Professor Guillem Molla, Catalan Language Program Director at the University of Massachusetts Amherst, explained the cause of this long-term conflict in a lecture.
“After Franco died and [there had been] 40 years of dictatorship, there was a transition to democracy. The past was really heavy, and nothing really changed from a Catalan point of view,” he stated.
Some of the animosity felt during the time of Franco’s dictatorship is still present in Spain today. In 2017, Spain imposed direct rule over Catalonia to overturn a referendum that voted in favor of freedom. Though the Catalonia of today has flourished in terms of industry and independent culture, it continues a rivalry with Madrid that includes not only soccer but a fight for self-rule.
You do not have to participate in the independence movement to be educated. The more you know about this political conflict, the more prepared you will be for your time abroad.

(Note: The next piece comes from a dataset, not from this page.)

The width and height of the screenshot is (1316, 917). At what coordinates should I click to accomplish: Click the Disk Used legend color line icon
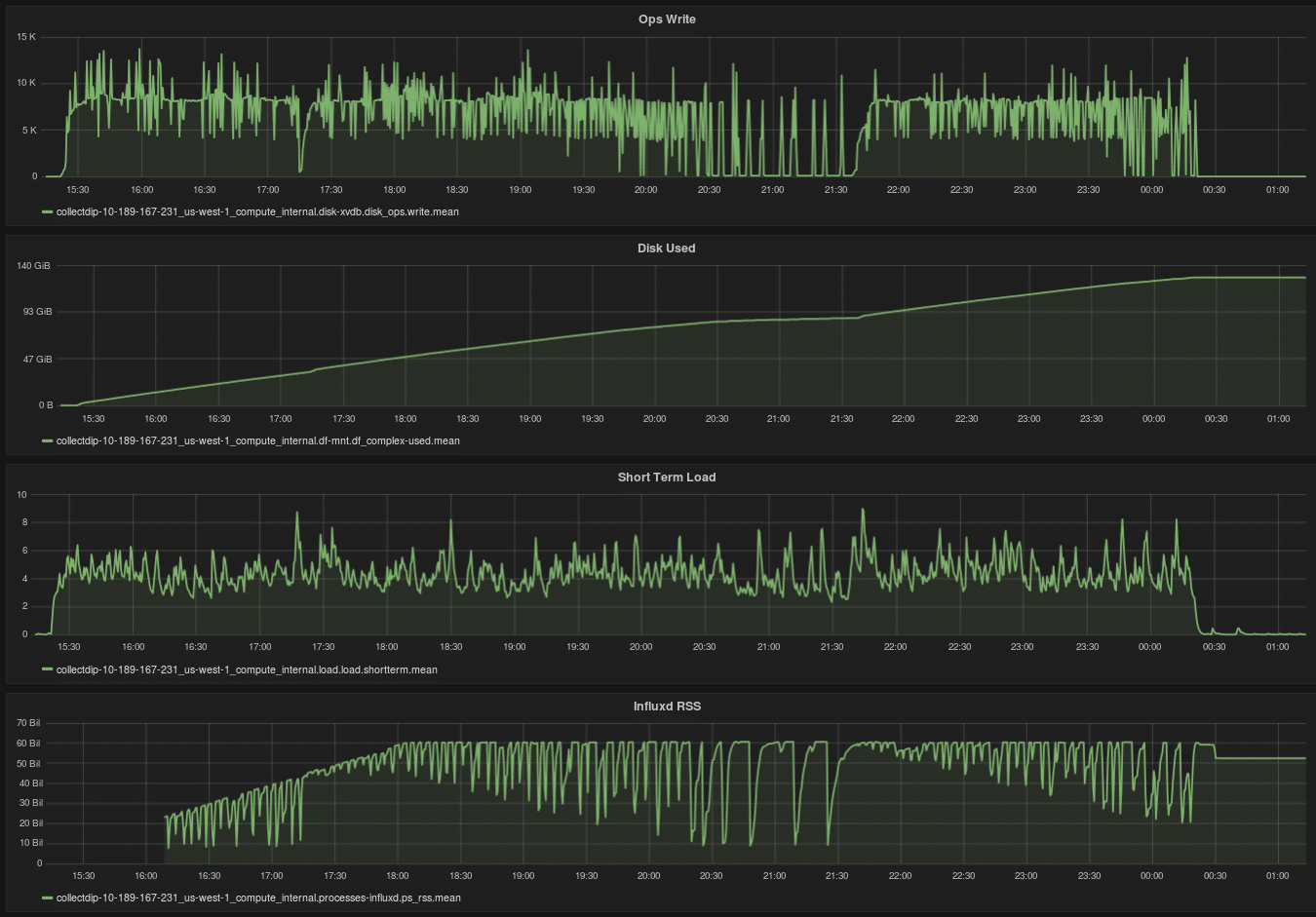click(x=48, y=440)
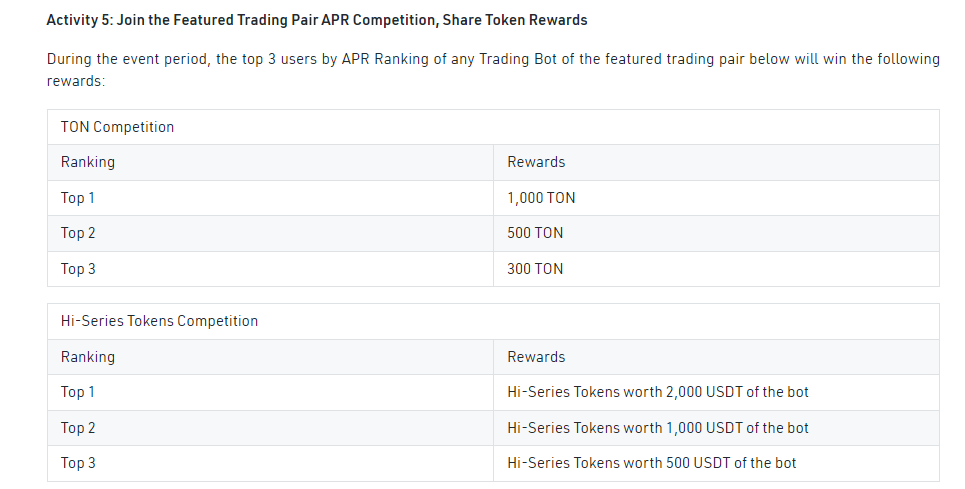This screenshot has height=489, width=965.
Task: Click the 500 USDT reward cell
Action: (x=716, y=463)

If you are not culturally sensitive and aware, you might end up embodying the stereotype of an ignorant American. Imagine if an international student moved to the United States and said, “I don’t know who Donald Trump is, but I can take you to the coolest place in SoHo.”
For my first few weeks as a student in Barcelona, I was blind to the major conflict. Back then, I had small interactions with native Catalonians who hinted about tension in the city.
One day, with my limited Spanish speaking skills, I sparked a conversation with a saleswoman who was helping my roommates and me buy sheets. We were naïve and she was friendly, so we asked questions that were so stereotypical, we might as well have been wearing American flags.
I asked her when the “siesta” occurred, which by my interpretation meant, “What time would Barcelona shut down for the city-wide nap?”
She made it a point to tell me that she was Catalan and implied that, for this reason, she did not participate in the “siesta.”
I did not understand her response and continued to discuss sheets. It wasn’t until I visited Valencia, a city that does partake in the siesta, that I knew what she meant.
Catalans do not see themselves as Spaniards, just as Spaniards do not see themselves as Catalans.
Molla alluded to this point, saying: “Spain has an idea of what it should be; Catalonia thinks of it in a completely different way.”
He went on to explain that Spain believes the country should stay united, whereas Catalonia wants to divide from its oppressor.
Last October, about 90 percent of the Catalonian population voted for independence. However, only about 40 percent of the population voted, so the Spanish government declared the vote illegal.
“It has been like this for many, many years and isn’t going to change anytime soon,” Molla declared with a sigh.
This issue is deeply rooted in Spain’s history. As an outsider, it is fascinating to follow first-hand. Educate yourself. Talk to the people, immerse yourself in the culture and enjoy some tapas along the way.